Prométhée. Le Poème du feu

Prométhée. Le Poème du feu, op. 60, (deutsch etwa: „Prometheus. Die Dichtung vom Feuer“) ist eine Sinfonische Dichtung des russischen Komponisten Alexander Skrjabin für großbesetztes Orchester, Klavier, Orgel, Chor und Farbenklavier (auch als „Lichtklavier“ bezeichnet). Der Titel des 1909/10 komponierten Werkes nimmt Bezug auf den antiken Prometheus-Mythos.
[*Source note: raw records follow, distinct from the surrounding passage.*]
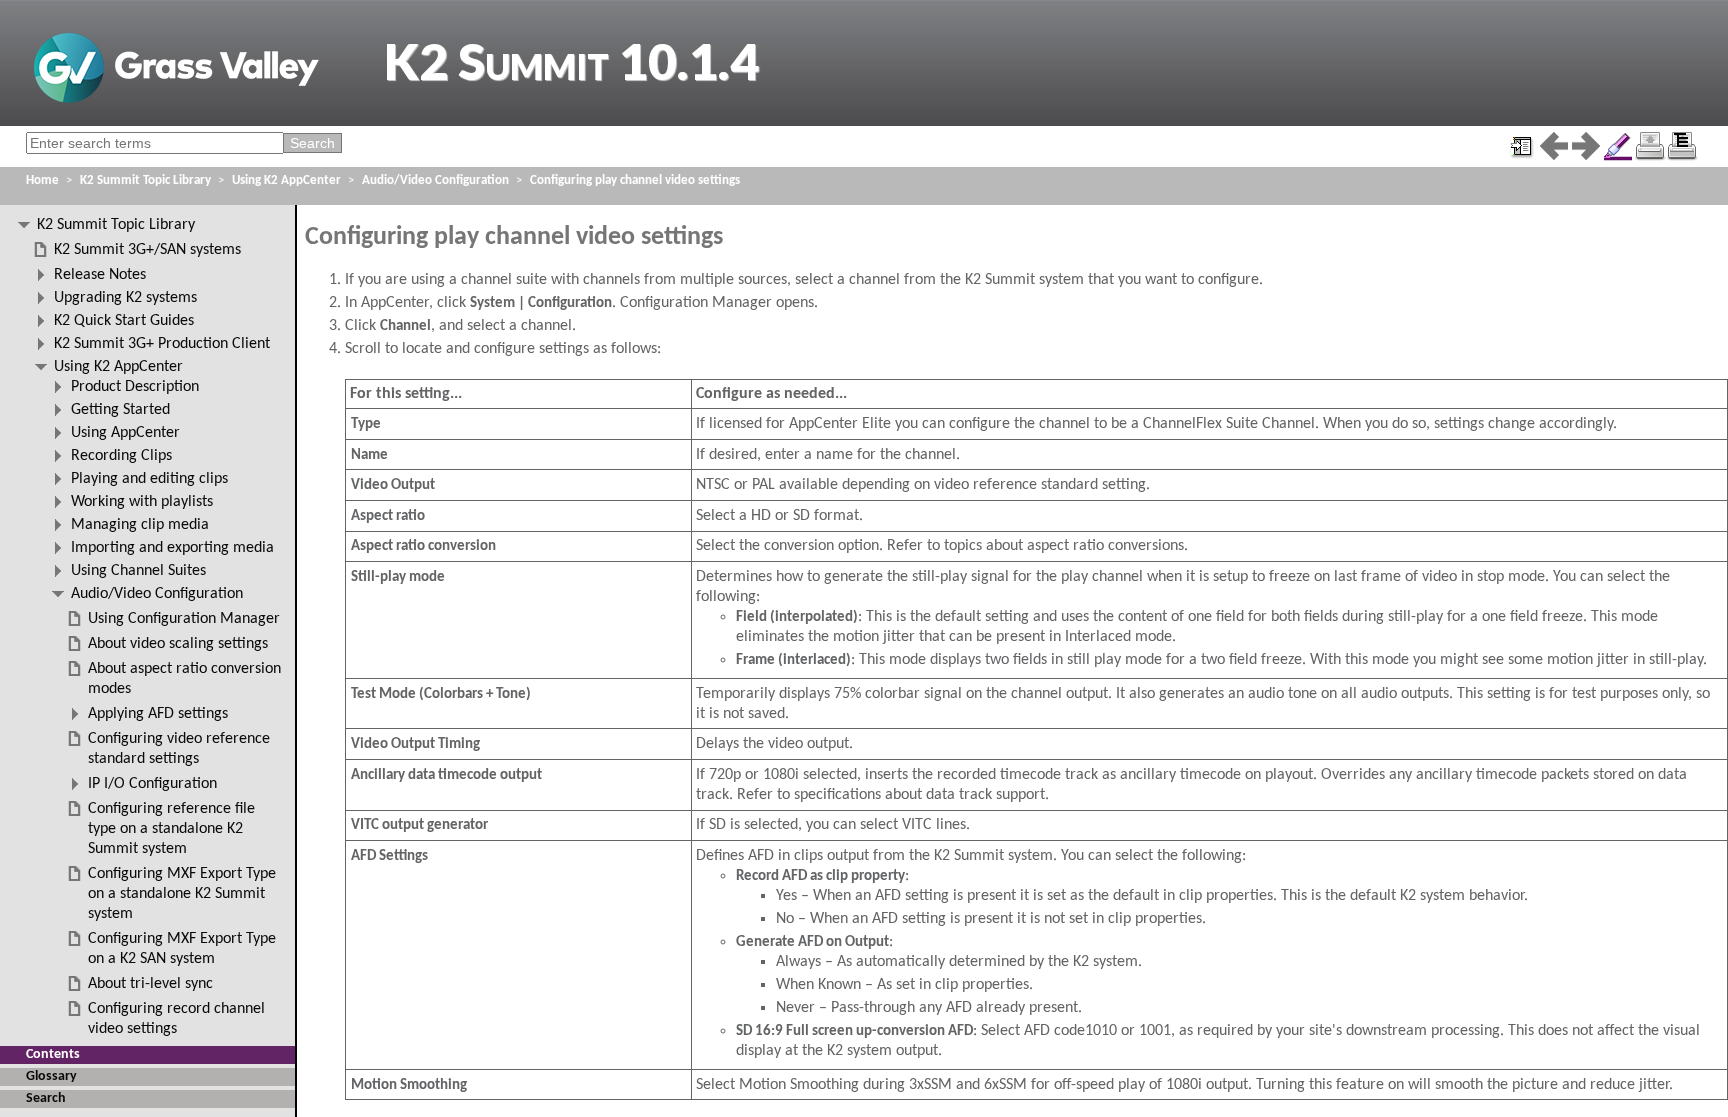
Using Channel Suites (138, 571)
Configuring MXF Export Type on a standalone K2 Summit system (182, 894)
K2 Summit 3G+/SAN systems (147, 250)
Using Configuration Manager (184, 619)
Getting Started (120, 410)
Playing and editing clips (149, 479)
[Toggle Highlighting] (1618, 146)
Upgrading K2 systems (125, 298)
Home (42, 180)
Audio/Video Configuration (435, 180)
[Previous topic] (1554, 146)
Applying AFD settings (158, 714)
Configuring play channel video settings (635, 180)
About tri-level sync (150, 984)
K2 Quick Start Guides (124, 321)
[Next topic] (1586, 146)
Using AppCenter (125, 433)
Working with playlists (142, 502)
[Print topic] (1650, 146)
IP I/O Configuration (152, 784)
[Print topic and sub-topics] (1682, 146)
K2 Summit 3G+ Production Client (162, 344)
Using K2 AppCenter (286, 180)
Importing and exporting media (172, 548)
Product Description (135, 387)
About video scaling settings (178, 644)
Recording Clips (121, 456)
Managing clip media (140, 525)
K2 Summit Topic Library (145, 180)
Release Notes (100, 275)
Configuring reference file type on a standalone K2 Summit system (171, 829)
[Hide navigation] (1522, 146)
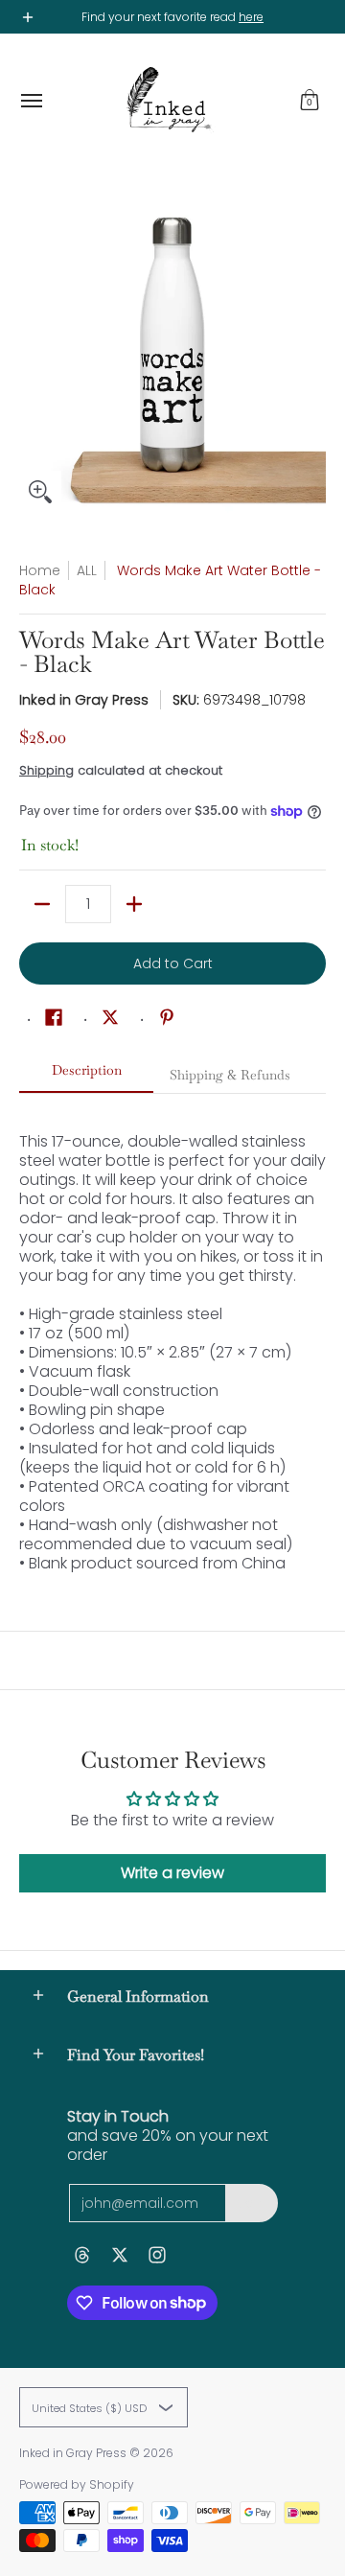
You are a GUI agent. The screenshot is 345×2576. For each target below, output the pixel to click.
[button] (309, 101)
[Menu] (30, 101)
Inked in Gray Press (84, 699)
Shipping (46, 770)
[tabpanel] (172, 1333)
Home (39, 570)
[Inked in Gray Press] (168, 100)
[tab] (86, 1075)
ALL (87, 570)
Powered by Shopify (76, 2484)
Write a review (172, 1873)
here (251, 17)
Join (251, 2203)
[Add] (134, 904)
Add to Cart (173, 963)
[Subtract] (42, 904)
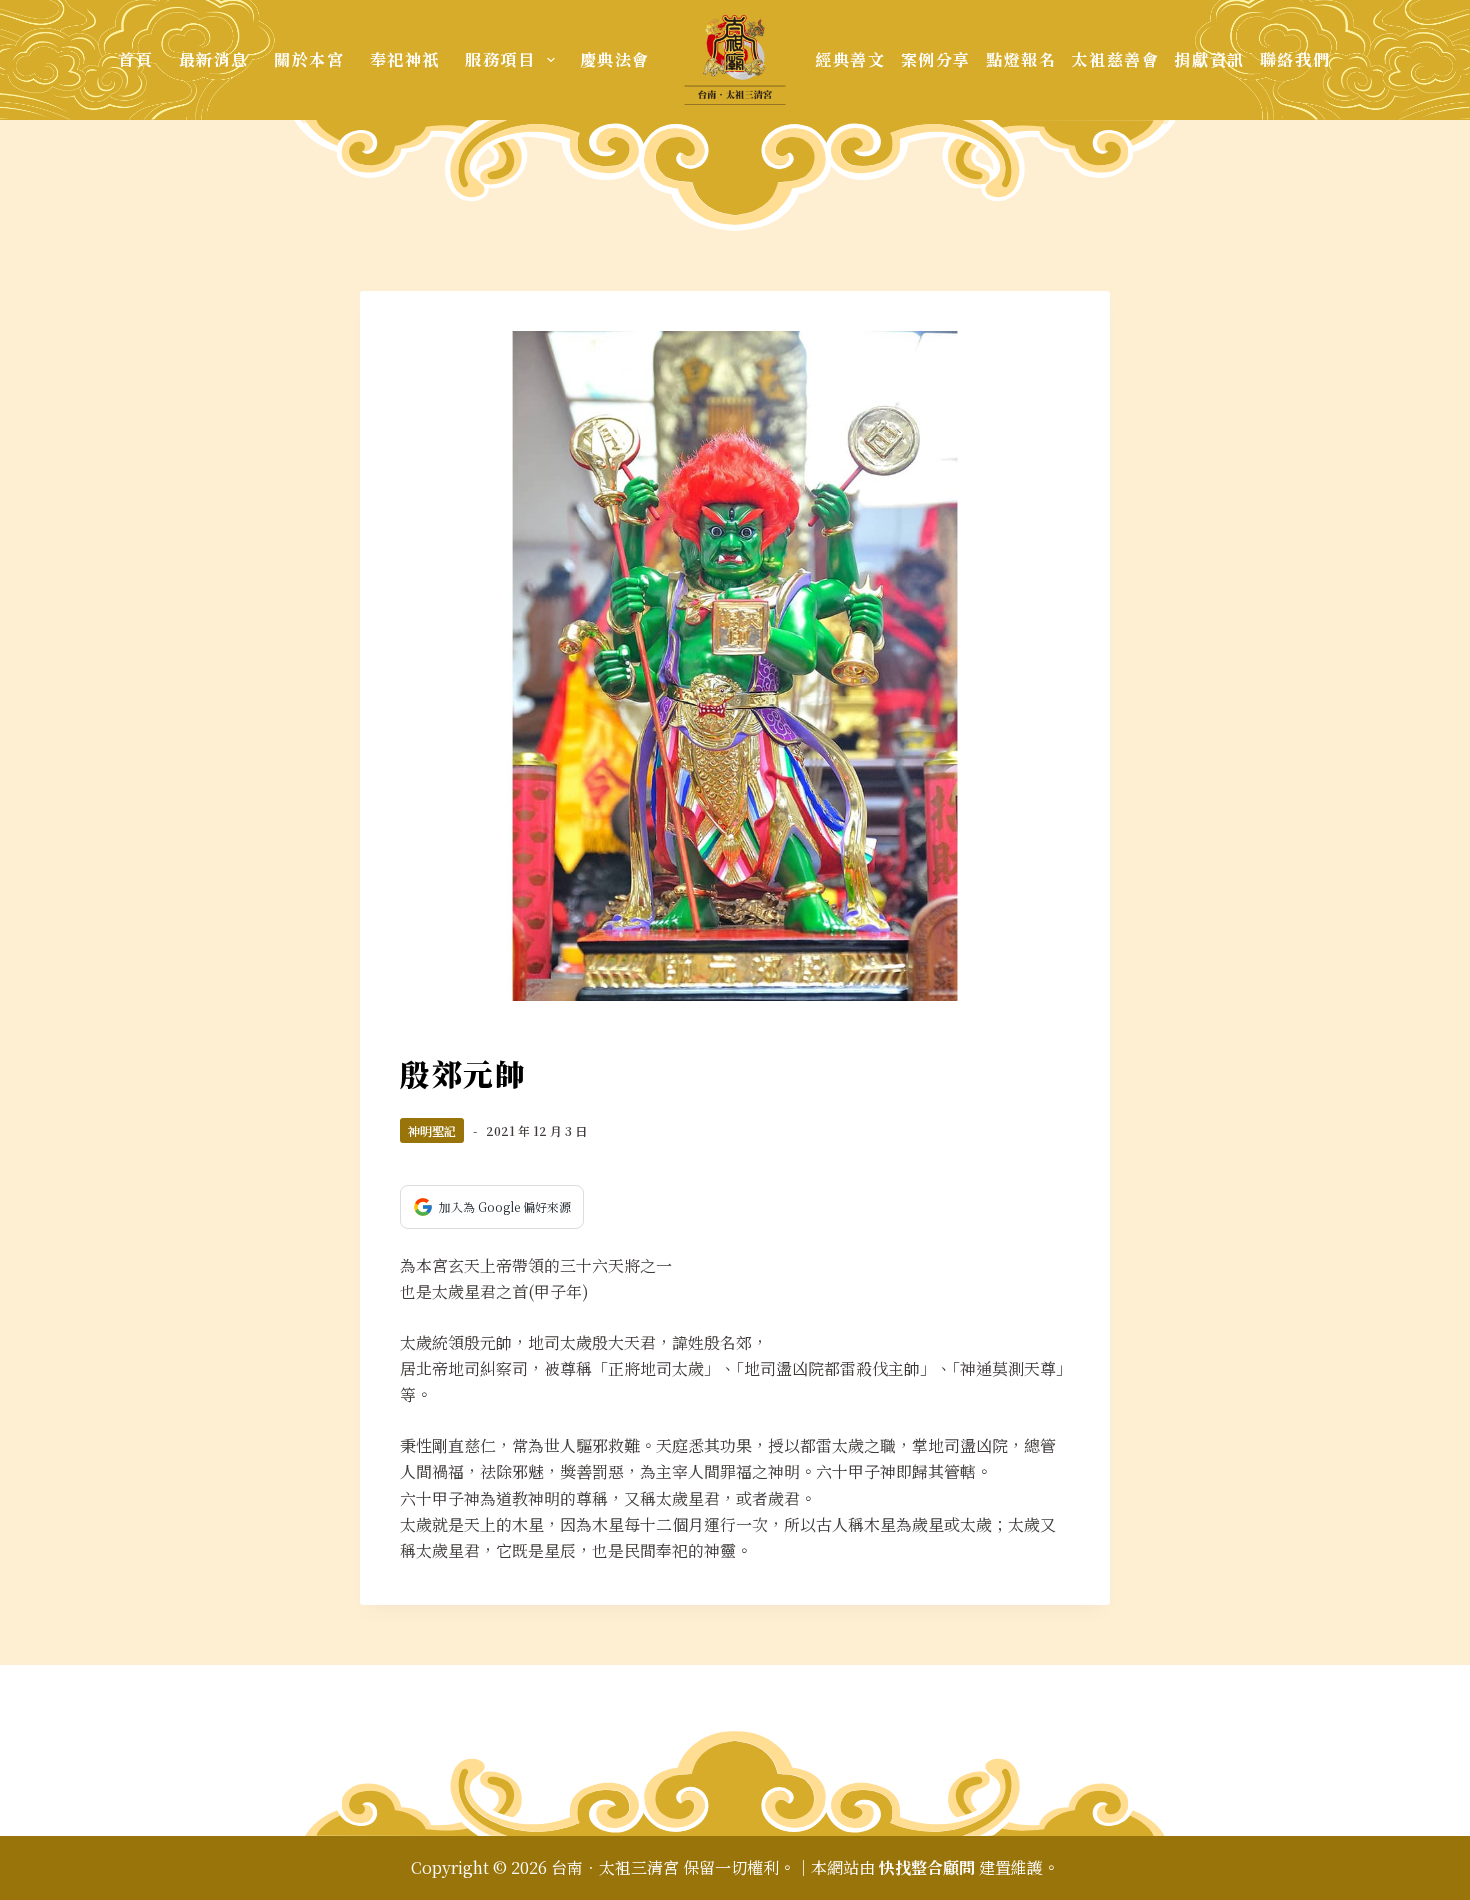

Die Uraufführung (ohne Lichtstimme) erfolgte am 15. März 1911 unter der Leitung von Sergei Kussewizki in Moskau. Mit der Lichtstimme wurde es im März 1915 unter Modest Altschuler in der Carnegie Hall zum ersten Mal mit Hilfe des so genannten „Chromola“ aufgeführt, einer „Farborgel“, die von Preston Millar erfunden worden ist. Pianistin war Marguerite Volavy, begleitet vom Russian Symphony Orchestra[1]. Dabei wurden die Farben auf eine Leinwand über dem Orchester projiziert. Die von Skrjabin angestrebte mystische Atmosphäre oder Intensivierung der Musik konnte zu Lebzeiten des Komponisten nur mit sehr einfachen technischen Mitteln erreicht werden. So konstruierte der Moskauer Chemiker Alexander Moser ein Lichtklavier, das vermutlich bei privaten Voraufführungen einer Klavierfassung des Prométhée in der Wohnung Skrjabins zum Einsatz kam. Von diesem Gerät ist ein Modell im Moskauer Skrjabin-Museum erhalten. Auch heute wird das Werk zumeist ohne zusätzliche Lichteffekte aufgeführt.

Die Spieldauer beträgt etwa 20 bis 25 Minuten.

Die Partitur sieht folgende Besetzung vor: Piccolo, 3 Flöten, 3 Oboen, Englischhorn, 3 Klarinetten, Bassklarinette, 3 Fagotte, Kontrafagott, 8 Hörner, 5 Trompeten, 3 Posaunen, Tuba, Pauke, Große Trommel, Becken, Tamtam, Triangel, 5 Glocken, Glockenspiel, Celesta, 2 Harfen, Orgel, Klavier, vierstimmigen Chor (nur Vokalise) und Streicher. Hinzu tritt ein Farbenklavier.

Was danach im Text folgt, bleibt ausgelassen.